CV-project

Description

A key application in computer vision is understanding physical relations between objects in the world. For example, self-driving cars must be able to use visual and other sensor data to reason about the location, speed, and trajectory of nearby objects in order to move safely on public streets. A robot working in a home or factory setting may need to use vision to solve everyday physics problems, such as how to pack items into boxes, how to place items onto shelves, or how to pick up and deposit items without breaking them.

In this project, you will develop an algorithm to solve a common visual physical reasoning task, which is predicting the stability of a stack of blocks from a single image. This task is challenging because the stacks of blocks have varying appearances, and they may appear against different backgrounds with different lighting and camera conditions. There are many possible ways to approach the task: for example, you might try to identify the individual blocks in the stack and their relative locations, or evaluate the 3d shape of the stack, or try to identify holistic features that distinguish between “stable” and “unstable” stacks.

Whatever methods you choose, you are expected to evaluate these methods using the provided data, to critically analyse the results, and to justify your design choices in your final report. Your evaluation should include error analysis, where you attempt to understand where your method works well and where it fails.

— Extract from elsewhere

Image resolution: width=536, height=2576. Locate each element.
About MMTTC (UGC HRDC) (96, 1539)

You are encouraged to use existing computer vision libraries your implementation. You may also use existing models or pretrained features as part of your implementation. However, your method should be your own; you may not simply submit an existing model for this problem.

Figure 1: Examples of images from the ShapeStacks dataset [1]. The leftmost image shows a stable block stack, while the middle and rightmost images show unstable stacks.

Dataset

The dataset provided is a subset of the ShapeStacks dataset [1]. The images are synthetic scenes produced by a 3D rendering software. Each scene shows a vertical stack of blocks; the blocks have various colours and shapes (cubes, rectangular solids, spheres, cylinders) and the height of the stack varies from 2-6 blocks. Figure 2 shows examples of images from the dataset.

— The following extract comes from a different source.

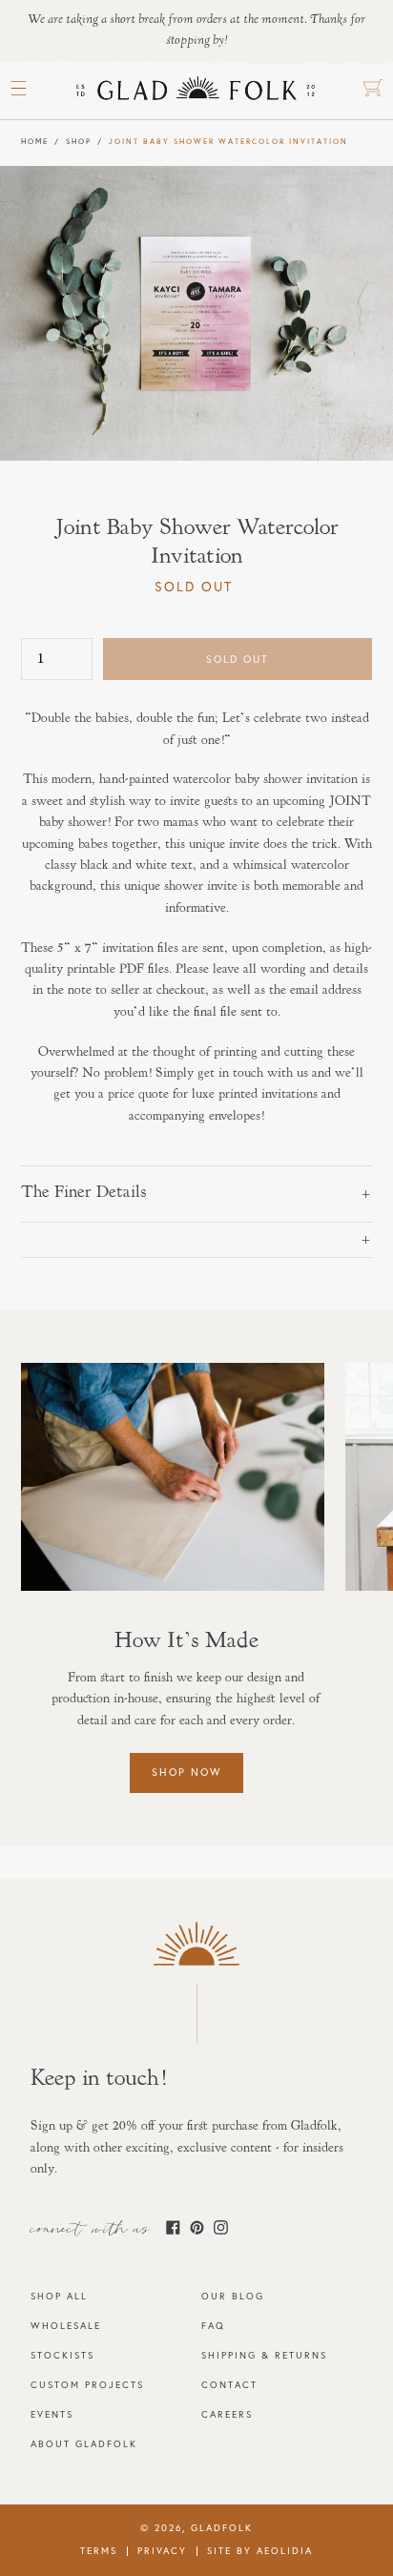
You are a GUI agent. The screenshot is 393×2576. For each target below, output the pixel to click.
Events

Your task is to build a model which can predict the stable height of the block stack, which is the number of blocks which have been placed appropriately such that they will not fall down. In a “stable” stack the stable height is identical to the total number of blocks. In an “unstable” stack the stable height is the height of the balanced portion of the stack; blocks above the stable height have been placed incorrectly and will fall down. Figure 3 shows diagrams of stacks which have a stable height of 3, which means that in each case the first 3 blocks have been placed correctly and are stable, but blocks above level 3 have been placed incorrectly and would fall down.

Figure 2: Diagrams of block stacks which have a stable height of 3. (a) and (b) are stable. In (c), the fourth block will fall down because a spherical block cannot support other blocks. In (d), the fourth and higher blocks would fall down because their centre of mass is not supported by the blocks below.

To build a stable stack, each block must be placed on a flat surface and the centre of mass of the block must be supported by the surface below. In unstable stacks, there is exactly one block placement that violates these rules. In all scenes, the bottom block of the stack is guaranteed to be stably placed, so the stable height of the stack cannot be less than 1.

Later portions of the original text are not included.